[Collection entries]
/---
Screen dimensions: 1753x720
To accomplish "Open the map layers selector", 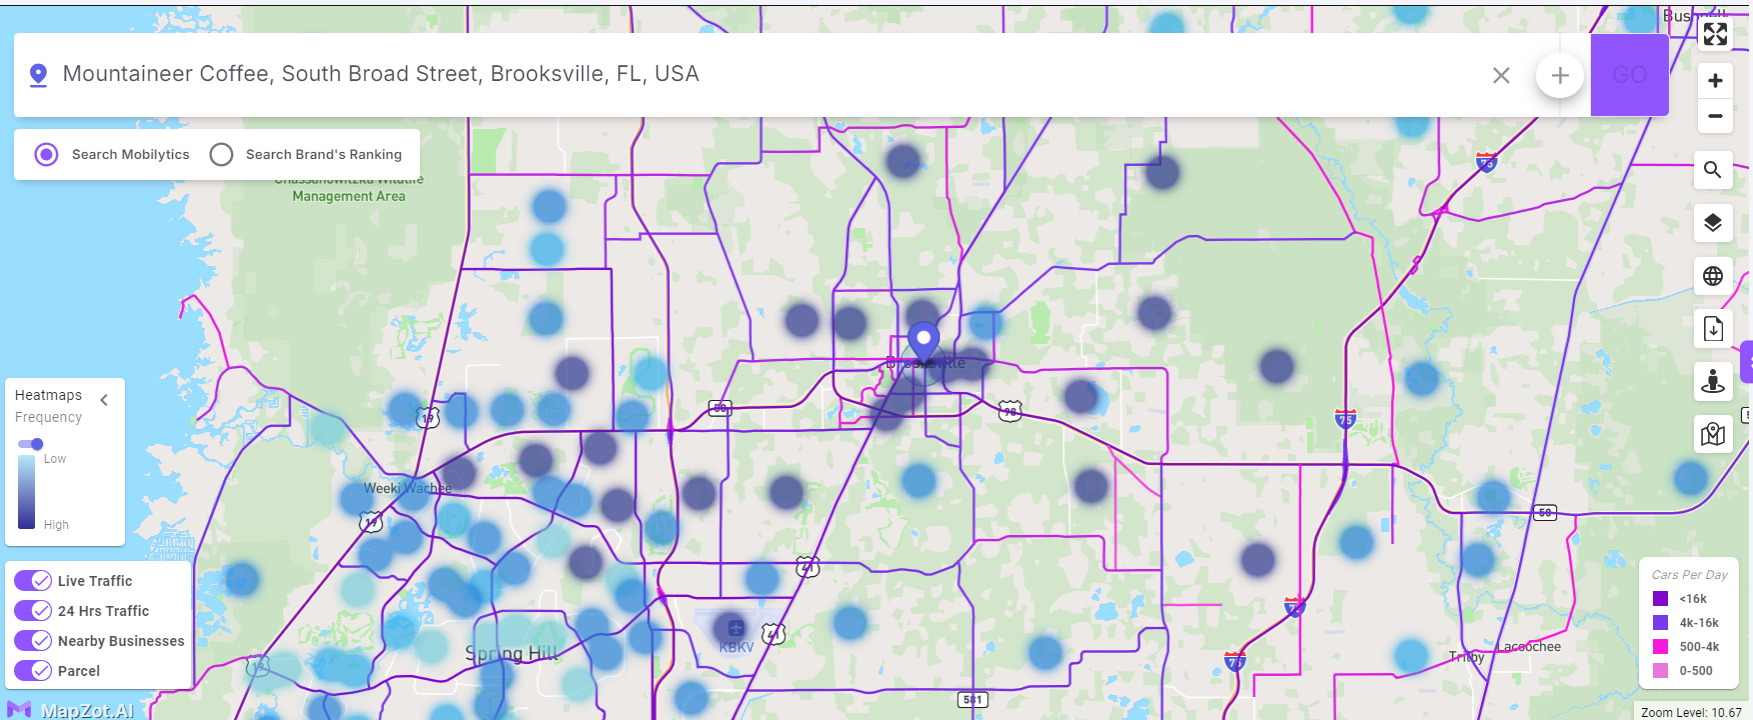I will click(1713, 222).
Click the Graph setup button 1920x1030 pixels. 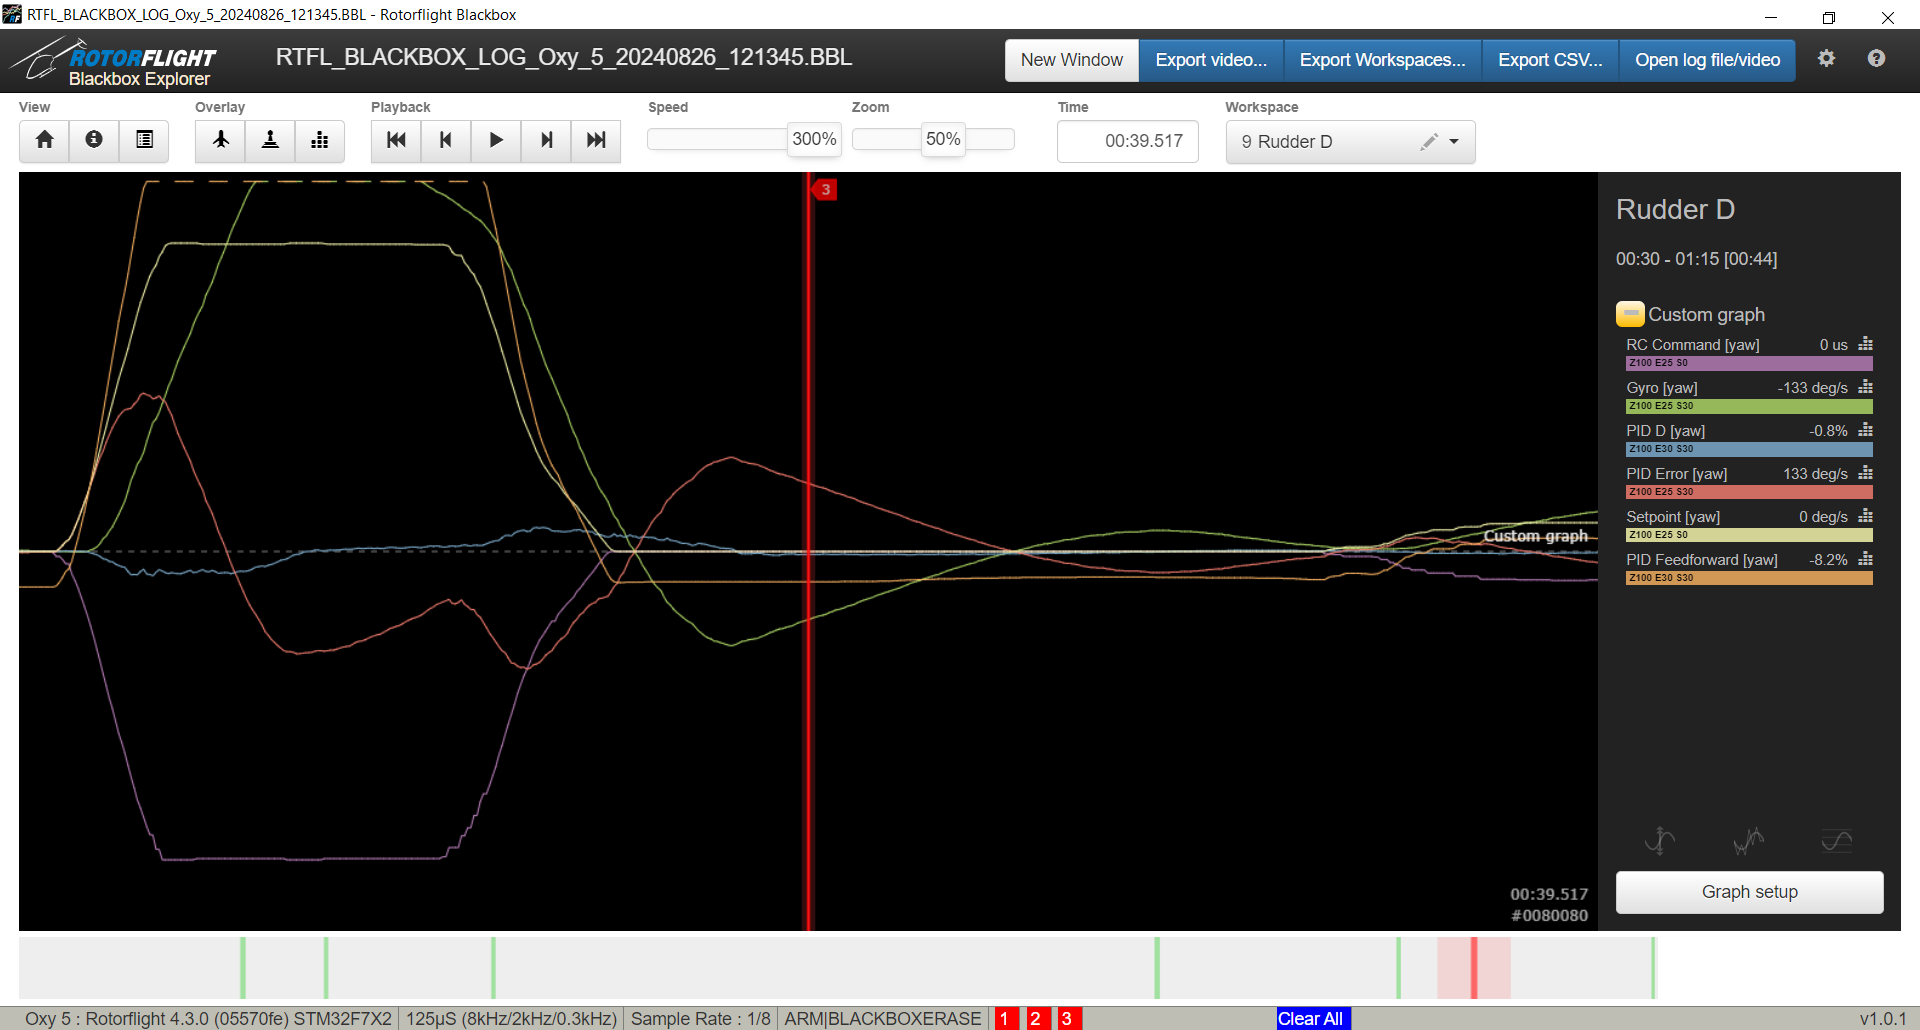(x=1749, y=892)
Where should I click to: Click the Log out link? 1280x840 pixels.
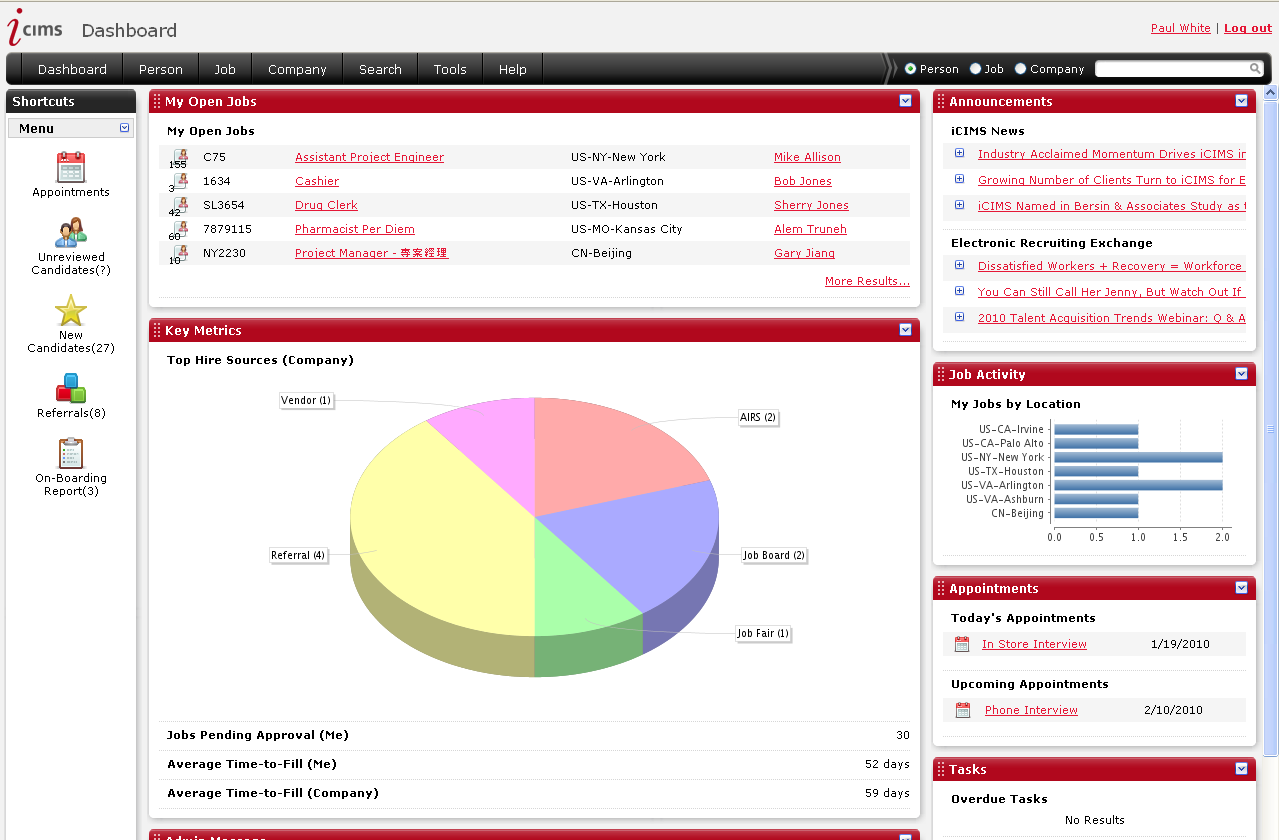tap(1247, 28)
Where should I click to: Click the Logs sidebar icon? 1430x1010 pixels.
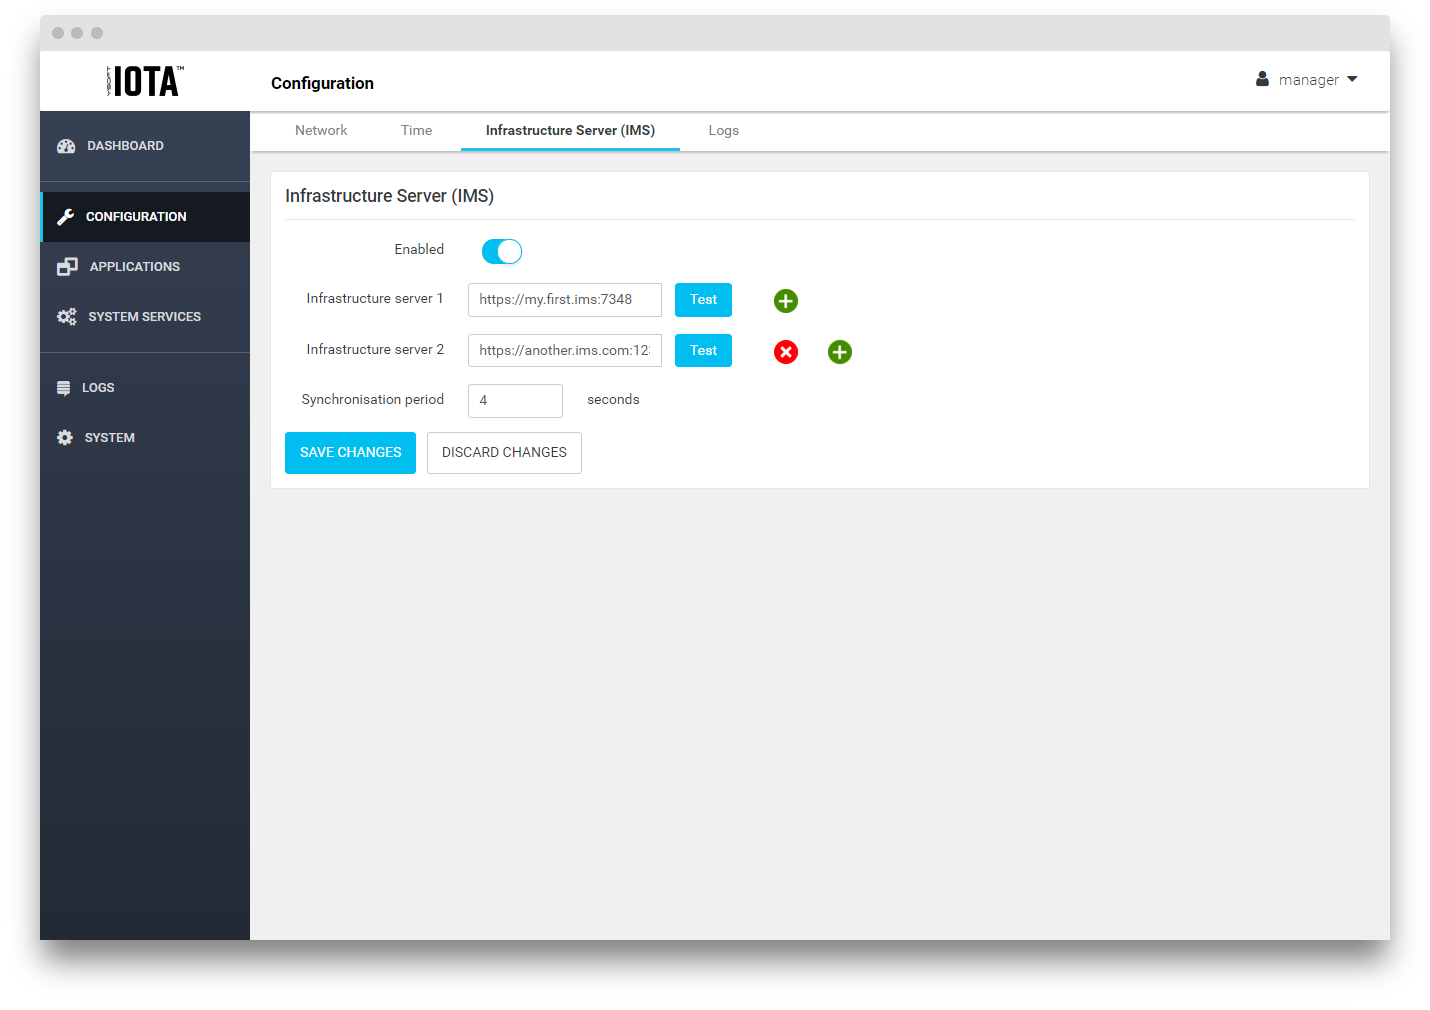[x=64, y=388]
\---
Instructions to follow: Please repeat, exactly as written, only the lines from the line with "Where should I click to: Click the Log out" to the end of the data, leaving out every picture.

The answer:
Where should I click to: Click the Log out link? 1280x840 pixels.
tap(1247, 28)
Where should I click to: Click the Logs sidebar icon? 1430x1010 pixels.
[x=64, y=388]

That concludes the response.